“没人能例外——因为剑握在手,杀人必动念。”
盖聂自己承认,没有一丝遮掩。
“无念之剑强在何处?”
嬴政追问。他的目光重新落回韩沥身上。
盖聂沉默了一息,像是在组织语言,又像是在确认自己的判断。
“无念,不是藏念。”
他先区分了一下韩沥的无念以及卫庄学到的藏念的区别。
“藏念是收敛杀意,让敌人无法察觉你的出剑意图。而无念,意味着握剑者本人不是藏着杀人念头,而是已经忘了杀人这个念头——可他的身体记得。”
他的声音放得很轻,但每个字都像钉子钉进空气里。
“于是若一旦进入其剑势内——他身体只要感应出稍微的不对劲……”
他顿了一下。
“剑在他手里……会提前于他的念头而直接刺出去。”
嬴政的眼睛微微眯了一下。
“此剑之快,会在韩沥刺出去后,才恍然惊觉他自己出了剑。”
盖聂说完,不再言语。
院子里,韩沥的剑势依然不紧不慢。剑尖在晨光中划过一道又一道弧线,像是有一只无形的手在空气中写字,写完了又擦掉,擦掉了又重写。
“他这样练……为的是什么?”
嬴政只觉得一股荒谬感和不明觉厉感同时涌上心头。
“为的,是在他压不住自己的愤世嫉俗念头之时,将一切寄之于剑,再弃之不用。”
盖聂对此也是一脸惋惜。
“于是就既不会伤人,也能磨剑,直到再也压不住念头为止,方为此剑出鞘的那天。”
嬴政的眉头拧得更紧了。
“此剑一出,会有什么后果?”
他问。
他真的很想知道——失控的韩沥会有什么危害。
盖聂摇了摇头。
“此剑,黑白玄翦也曾想见识见识。

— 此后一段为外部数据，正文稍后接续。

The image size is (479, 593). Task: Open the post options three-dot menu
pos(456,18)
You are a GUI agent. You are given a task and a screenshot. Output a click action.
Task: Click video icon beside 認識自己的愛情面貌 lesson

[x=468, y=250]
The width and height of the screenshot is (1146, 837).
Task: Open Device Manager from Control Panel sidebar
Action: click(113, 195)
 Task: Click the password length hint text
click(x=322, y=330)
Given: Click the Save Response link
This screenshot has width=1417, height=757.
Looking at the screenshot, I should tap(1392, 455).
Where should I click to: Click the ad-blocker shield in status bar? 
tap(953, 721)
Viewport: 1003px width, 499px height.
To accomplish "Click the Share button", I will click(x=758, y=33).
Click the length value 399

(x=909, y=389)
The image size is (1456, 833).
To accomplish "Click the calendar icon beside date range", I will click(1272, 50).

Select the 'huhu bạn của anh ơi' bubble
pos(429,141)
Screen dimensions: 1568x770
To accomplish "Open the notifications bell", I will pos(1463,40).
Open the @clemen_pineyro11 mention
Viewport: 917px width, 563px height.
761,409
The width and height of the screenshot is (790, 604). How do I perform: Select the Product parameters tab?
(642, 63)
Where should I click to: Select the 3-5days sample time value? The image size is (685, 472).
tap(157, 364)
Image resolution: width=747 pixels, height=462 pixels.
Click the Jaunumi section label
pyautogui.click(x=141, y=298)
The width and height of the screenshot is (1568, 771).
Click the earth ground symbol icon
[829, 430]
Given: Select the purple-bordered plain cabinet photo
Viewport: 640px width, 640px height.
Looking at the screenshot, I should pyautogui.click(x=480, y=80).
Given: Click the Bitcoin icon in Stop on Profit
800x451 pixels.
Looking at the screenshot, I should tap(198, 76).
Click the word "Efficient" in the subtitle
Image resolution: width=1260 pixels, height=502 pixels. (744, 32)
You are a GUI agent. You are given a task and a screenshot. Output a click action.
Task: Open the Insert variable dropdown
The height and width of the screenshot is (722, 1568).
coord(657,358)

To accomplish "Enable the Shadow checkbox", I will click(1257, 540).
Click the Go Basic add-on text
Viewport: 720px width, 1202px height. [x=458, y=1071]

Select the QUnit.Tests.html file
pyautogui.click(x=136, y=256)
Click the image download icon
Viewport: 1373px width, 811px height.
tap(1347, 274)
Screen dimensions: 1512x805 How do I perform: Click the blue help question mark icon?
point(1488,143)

”
他顿了顿。
“但问题在于韩沥不是纯粹的剑客,他有的是手段把这柄剑放大了来用,不止是对人用,还会对天下用——无论黑白玄翦也好,我也好,都无法赌这柄毁灭之剑一旦出鞘是什么后果。”
他的声音里带上了一种罕见的、近乎恳切的严肃。
“寡人尽力不让这柄剑磨到出鞘的那天。”
嬴政只能这样说道。
虽然他心里也没底,但必须试试。
实在不行,这柄剑也要对他的敌人用而不是伤到自己。
盖聂对于嬴政的承诺没有回应。
他知道这位年轻的君主只需要知道韩沥的危险性就好了——日后的接触会让嬴政明白,自己这句话的紧要性的。
“剑势快尽了。”
盖聂评估道。
“他终于舞完了。”
嬴政闻言看去。
果然,韩沥的剑进入到了某种收势的动作。
他的身体缓缓下沉,剑尖从高处落下,在空中画了一个完整的圆,然后收在身侧。他抱剑而立,闭上眼睛,胸膛微微起伏,像是在体悟什么,又像是在确认什么。
晨光落在他身上,把他整个人镀了一层薄薄的银辉。
他站在那里,像一柄刚刚收进鞘里的剑——安静,沉默,却让人不敢轻视。
片刻后,他睁开了眼睛。
然后他看到了院门外站着的人。
嬴政。盖聂。
两个人的目光同时落在他身上,一个带着审视,一个带着探究。
韩沥愣了一下。
“稍等啊!”
他晃了晃手,然后快步走到一旁的地上,弯腰把剑鞘捡起来。剑鞘是黑色的,没有装饰,鞘口已经磨得发白。他从剑鞘旁边拿起一块鹿皮,仔细地擦拭剑身——从剑尖到剑格,一面,再另一面——动作熟练得像做过无数次。
擦干净了,他才把剑收进鞘里。
“锵——”
金属与木鞘摩擦的声音在安静的院子里格外清脆。
他把剑放在武器架上,武器架上还有着其他的长短兵器,整齐地排列着,像一队等待检阅的士兵。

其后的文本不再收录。